It’s Time to Face the Groundhog of Fear
As I’ve been telling you, you and I are going to change your life. Hopefully, you’re up to speed on this, because we’ll be a lot more effective in changing your life completely if you know what’s going on.
Last time, we talked about what you deserve. But once you get the inkling about what you deserve, there’s still a number of things that can stand in the way of getting that pile of deserving. Before you start going around pointing and blaming possible things that stand in your way, the biggest road block is not one you can shake a finger at. That’s right, it’s fear.
Folks, fear is probably the most worthless of all feelings. Sure, it’s valuable when you’re being chased by a saber-tooth tiger who is hell bent on devouring you whole. But, I don’t know if you noticed, but there ain’t many saber-tooth tigers around anymore. The problem is, we have this whole whack of feelings that we evolved as a necessity for survival, but more than likely, we find most of our survival needs easily met. Since there’s no saber-tooth tigers to pin our fear on, we pin it on whether or not there’s enough milk left for our cereal, or the possibility that we’re going to have a bad haircut.
When we want to change something, fear pops up like a pesky groundhog. Instead of flushing out that groundhog immediately, we often sulk and abandon our nice manicured lawn to the fear. Worse yet, our fear can be so powerful that we begin to justify its existence. “Oh, I don’t think a manicured lawn was really for me,” you say, or “Maybe groundhogs are just a sign for me to live in a basement.” In other words, you think that you and the fear have to find common ground.
Let’s shoot that idea right in the face. It’s time to see that fear is out to destroy every ounce of ground you’ve gained, not because it is evil, but because its little walnet-size brain doesn’t know whose ground it’s messing with. If you want to coddle and nurse the fear, that’s fine. You could even help it by going out there with a shovel and digging your own holes.
I know, destroying fear is scary. You look out and see these long, giant mounds of upturned dirt, and it might seem like there’s some kind of giant snake living in the ground you want to gain back. But no, it’s just a stupid little furry thing. Kill it. Kill it until it’s dead.

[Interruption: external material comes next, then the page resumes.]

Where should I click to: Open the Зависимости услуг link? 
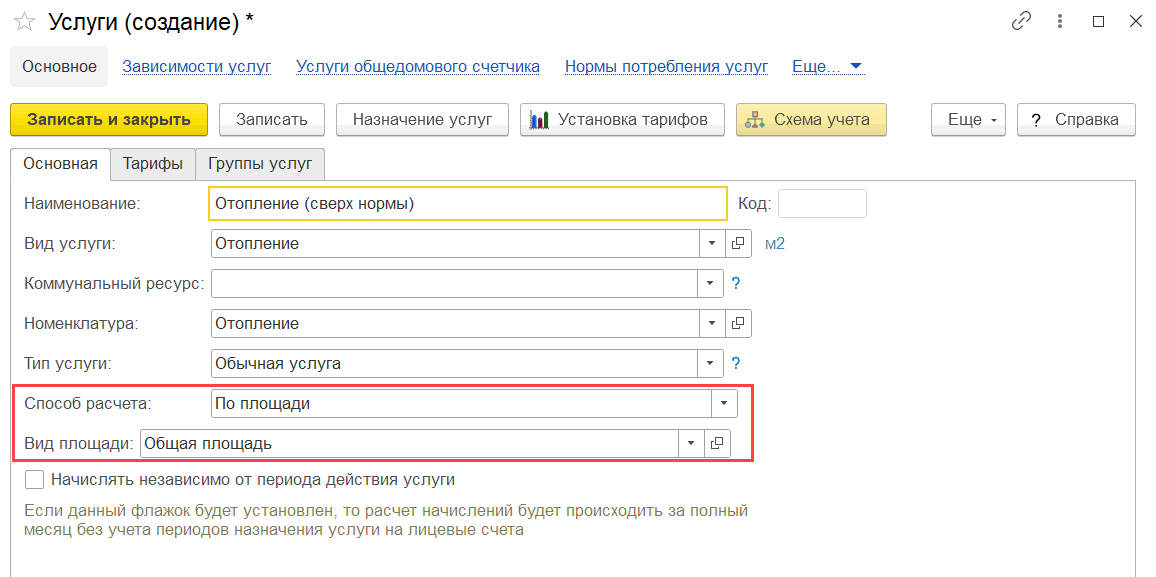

Or, if you want to be nicer to a little destructive furry thing, then trap it and move it to where it can’t be so pesky. After all, you might come across a bear one day, and you’ll need to defend yourself with your little furry bundle of fear.
What’s that? A groundhog isn’t much good in an encounter with a bear? Oh, well, I guess it’s best to let it go then. After all, if you want to change your life, then carrying around a groundhog in a cage doesn’t really make a lot of sense.